Ясно, что было с Генкой. Он ласкал этот волшебный четырехгранник. Колодка была длинной, с отполированной до блеска подошвой, с фигурной, сразу прикипевшей к ладони ручкой. Через десяток минут, вставив стамеску, Генка пробовал инструмент. Тот вольно ходил по сосновой клепке и, гоня тончайшую, широкую стружку, словно пел: Ку-узь-мич, Кузь-ми-ич.
— Батькин струмент разоряешь! — всполошилась Филиппиха, увидав фуганок в руках сына. — Я второй год думаю, кто к нему ноги приделал… Ты, значит, стащил?
— Ты что, мам? Кузьмич отдал. Насовсем!
— Кузьмич?! Вон оно что, — Филиппиха села на чурбак. — Такие ручки Филипп только умел точить. Вишь, рисунок-то какой…
— Брось ты, мам. Стал бы Кузьмич показывать, если б…
Мать усмехнулась.
— Стар Кузьмич стал. Память-то подводит. Али нахапал столько, что не упомнит, у кого что… Надо ведь докатиться — дарить тому, у кого украл.
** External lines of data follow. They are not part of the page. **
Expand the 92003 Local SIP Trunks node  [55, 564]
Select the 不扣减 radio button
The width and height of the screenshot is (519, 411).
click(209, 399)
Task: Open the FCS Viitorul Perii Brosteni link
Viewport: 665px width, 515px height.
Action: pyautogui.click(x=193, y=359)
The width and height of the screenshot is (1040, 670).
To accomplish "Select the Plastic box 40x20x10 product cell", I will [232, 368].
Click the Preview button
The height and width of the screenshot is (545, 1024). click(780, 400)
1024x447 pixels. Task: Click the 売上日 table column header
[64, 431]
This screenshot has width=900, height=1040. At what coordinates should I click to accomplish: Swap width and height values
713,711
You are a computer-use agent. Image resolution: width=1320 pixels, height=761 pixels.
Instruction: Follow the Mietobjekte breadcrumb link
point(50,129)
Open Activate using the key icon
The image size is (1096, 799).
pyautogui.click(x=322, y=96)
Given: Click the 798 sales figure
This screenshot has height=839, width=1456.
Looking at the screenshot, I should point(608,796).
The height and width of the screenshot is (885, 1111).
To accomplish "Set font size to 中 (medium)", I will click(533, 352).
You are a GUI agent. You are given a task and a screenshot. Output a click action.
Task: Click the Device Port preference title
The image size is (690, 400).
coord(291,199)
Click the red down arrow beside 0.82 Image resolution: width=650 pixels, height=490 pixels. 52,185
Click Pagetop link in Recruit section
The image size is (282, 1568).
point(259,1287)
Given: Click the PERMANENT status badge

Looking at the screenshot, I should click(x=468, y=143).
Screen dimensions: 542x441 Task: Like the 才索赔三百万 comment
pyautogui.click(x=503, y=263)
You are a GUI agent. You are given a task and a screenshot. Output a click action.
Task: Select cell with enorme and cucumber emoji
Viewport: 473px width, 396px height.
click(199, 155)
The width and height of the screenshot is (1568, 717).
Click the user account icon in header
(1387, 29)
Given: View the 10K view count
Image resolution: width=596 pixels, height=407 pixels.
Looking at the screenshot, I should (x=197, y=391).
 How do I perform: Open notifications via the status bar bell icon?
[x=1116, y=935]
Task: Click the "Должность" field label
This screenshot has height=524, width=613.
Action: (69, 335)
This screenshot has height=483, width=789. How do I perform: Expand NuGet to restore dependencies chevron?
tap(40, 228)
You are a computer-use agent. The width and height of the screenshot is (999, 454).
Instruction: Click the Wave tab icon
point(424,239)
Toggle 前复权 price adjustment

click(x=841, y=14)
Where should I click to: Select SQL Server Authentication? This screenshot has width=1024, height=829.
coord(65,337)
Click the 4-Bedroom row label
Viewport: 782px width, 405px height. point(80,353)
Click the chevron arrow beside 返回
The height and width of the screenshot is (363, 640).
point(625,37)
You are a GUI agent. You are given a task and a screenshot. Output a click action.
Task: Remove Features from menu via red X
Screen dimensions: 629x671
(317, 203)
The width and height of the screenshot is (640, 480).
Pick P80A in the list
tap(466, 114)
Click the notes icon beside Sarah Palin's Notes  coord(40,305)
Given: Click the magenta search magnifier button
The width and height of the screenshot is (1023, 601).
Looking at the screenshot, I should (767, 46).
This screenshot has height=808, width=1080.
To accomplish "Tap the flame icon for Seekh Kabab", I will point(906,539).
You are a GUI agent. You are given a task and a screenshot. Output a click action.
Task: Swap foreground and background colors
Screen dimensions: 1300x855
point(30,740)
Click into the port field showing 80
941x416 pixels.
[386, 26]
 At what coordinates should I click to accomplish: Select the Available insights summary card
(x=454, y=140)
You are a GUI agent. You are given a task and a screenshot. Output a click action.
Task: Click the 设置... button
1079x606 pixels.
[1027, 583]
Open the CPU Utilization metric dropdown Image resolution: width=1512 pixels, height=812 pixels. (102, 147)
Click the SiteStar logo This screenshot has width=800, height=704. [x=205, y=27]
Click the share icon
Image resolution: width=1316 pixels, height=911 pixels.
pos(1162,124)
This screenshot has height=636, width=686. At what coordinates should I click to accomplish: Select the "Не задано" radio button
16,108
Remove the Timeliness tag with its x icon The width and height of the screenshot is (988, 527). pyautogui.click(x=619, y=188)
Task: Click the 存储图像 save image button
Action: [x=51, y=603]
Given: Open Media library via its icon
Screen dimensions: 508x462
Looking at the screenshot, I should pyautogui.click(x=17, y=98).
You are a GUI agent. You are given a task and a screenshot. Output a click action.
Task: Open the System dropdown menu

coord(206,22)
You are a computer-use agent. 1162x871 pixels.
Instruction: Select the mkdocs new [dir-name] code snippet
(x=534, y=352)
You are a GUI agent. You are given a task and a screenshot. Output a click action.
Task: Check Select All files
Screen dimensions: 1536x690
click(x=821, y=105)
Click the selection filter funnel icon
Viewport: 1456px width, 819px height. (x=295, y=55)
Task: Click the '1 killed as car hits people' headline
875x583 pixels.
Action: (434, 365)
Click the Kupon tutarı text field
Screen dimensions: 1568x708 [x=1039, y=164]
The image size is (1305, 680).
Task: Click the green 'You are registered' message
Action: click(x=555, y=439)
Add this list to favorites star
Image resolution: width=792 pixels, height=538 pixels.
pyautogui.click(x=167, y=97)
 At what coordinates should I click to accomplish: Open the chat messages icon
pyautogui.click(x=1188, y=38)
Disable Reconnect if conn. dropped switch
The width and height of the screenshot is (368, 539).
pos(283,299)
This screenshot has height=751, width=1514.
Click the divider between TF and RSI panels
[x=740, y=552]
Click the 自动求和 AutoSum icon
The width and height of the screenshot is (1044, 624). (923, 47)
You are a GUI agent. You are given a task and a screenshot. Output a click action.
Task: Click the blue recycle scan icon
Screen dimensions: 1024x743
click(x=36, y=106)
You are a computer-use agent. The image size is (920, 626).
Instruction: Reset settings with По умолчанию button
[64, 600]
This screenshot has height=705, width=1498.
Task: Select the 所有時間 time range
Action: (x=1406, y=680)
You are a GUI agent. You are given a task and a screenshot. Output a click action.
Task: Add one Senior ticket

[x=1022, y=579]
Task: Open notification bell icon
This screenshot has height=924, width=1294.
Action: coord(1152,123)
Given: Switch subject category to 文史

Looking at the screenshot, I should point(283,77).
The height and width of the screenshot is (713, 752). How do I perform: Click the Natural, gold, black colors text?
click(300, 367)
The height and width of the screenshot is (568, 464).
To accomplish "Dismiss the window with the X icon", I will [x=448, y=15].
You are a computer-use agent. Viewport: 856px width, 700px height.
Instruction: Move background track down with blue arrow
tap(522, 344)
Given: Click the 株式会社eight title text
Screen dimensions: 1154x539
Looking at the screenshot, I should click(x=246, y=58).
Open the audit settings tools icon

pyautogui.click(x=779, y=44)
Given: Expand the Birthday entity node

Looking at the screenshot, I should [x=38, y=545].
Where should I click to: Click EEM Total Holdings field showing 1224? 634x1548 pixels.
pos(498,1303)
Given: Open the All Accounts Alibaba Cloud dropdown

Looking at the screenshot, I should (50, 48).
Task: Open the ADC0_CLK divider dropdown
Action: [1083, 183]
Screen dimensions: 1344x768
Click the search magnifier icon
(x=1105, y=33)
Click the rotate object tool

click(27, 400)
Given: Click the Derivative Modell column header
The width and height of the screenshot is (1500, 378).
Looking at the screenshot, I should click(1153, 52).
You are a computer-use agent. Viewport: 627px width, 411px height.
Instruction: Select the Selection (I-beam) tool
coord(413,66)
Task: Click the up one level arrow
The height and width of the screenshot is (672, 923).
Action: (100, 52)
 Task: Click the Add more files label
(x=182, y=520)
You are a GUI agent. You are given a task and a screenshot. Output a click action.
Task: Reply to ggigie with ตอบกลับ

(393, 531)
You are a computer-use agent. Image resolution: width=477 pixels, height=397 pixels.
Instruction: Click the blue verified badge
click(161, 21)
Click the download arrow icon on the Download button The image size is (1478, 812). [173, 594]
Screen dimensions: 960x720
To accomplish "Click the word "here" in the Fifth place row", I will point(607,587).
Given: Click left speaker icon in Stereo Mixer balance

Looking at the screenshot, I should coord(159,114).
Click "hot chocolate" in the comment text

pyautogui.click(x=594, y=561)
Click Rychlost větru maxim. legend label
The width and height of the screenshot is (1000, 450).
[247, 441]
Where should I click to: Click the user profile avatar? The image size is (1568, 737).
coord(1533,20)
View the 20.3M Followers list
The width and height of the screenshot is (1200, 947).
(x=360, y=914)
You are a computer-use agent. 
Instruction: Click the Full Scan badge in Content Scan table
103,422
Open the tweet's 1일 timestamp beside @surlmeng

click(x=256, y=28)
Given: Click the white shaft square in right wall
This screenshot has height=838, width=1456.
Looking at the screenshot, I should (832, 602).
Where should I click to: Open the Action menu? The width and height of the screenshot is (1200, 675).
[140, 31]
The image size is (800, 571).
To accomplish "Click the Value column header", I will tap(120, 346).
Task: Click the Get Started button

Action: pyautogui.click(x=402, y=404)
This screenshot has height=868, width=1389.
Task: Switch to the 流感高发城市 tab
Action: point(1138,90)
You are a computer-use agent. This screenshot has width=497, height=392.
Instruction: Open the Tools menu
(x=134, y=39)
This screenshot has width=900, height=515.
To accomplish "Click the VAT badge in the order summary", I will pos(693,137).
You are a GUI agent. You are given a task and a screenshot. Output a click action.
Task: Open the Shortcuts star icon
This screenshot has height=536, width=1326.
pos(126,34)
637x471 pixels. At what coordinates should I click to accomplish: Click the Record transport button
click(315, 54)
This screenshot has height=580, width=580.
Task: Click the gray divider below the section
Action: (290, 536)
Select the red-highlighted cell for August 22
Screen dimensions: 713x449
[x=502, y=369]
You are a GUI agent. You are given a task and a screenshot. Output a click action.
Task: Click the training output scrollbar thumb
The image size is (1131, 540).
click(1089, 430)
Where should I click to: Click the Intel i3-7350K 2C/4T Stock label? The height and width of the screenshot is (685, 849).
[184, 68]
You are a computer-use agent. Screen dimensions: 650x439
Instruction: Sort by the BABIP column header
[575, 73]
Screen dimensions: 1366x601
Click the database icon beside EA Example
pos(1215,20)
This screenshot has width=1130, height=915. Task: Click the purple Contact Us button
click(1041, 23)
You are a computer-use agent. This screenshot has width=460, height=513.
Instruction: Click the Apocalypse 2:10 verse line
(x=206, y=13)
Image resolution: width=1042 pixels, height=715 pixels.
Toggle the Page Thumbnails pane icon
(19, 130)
Дело прошлое. Генка плохо поверил матери, — может, обмишурилась.
Теперь-то он наверняка знает, что мать не обмишурилась. В памяти, будто берестяные поплавки невода, один за другим, выстраиваясь рядком, всплывали «подарки» Кузьмича.
Бабьим летом, сразу же после Успенья или Александрова дня, деревенские высыпают на огороды копать картошку. Колхоз выделяет лошадь с плугом поочередно наезжать борозды. Проехав у себя, Кузьмич заворачивает на соседний, Генкин, огород и разваливает две-три борозды. Генка знает, что плуг острием надо пускать не по середке борозды, а чуть левее, чтобы не попортить гнезда. Так делает Кузьмич на своем огороде. На Генкином будто забывает про эту немудреную науку. Лемех выворачивает резаную, иссиня-белую на черной земле картошку. Мать — «спасибо-спасибо», а в другой раз откажется от его помощи.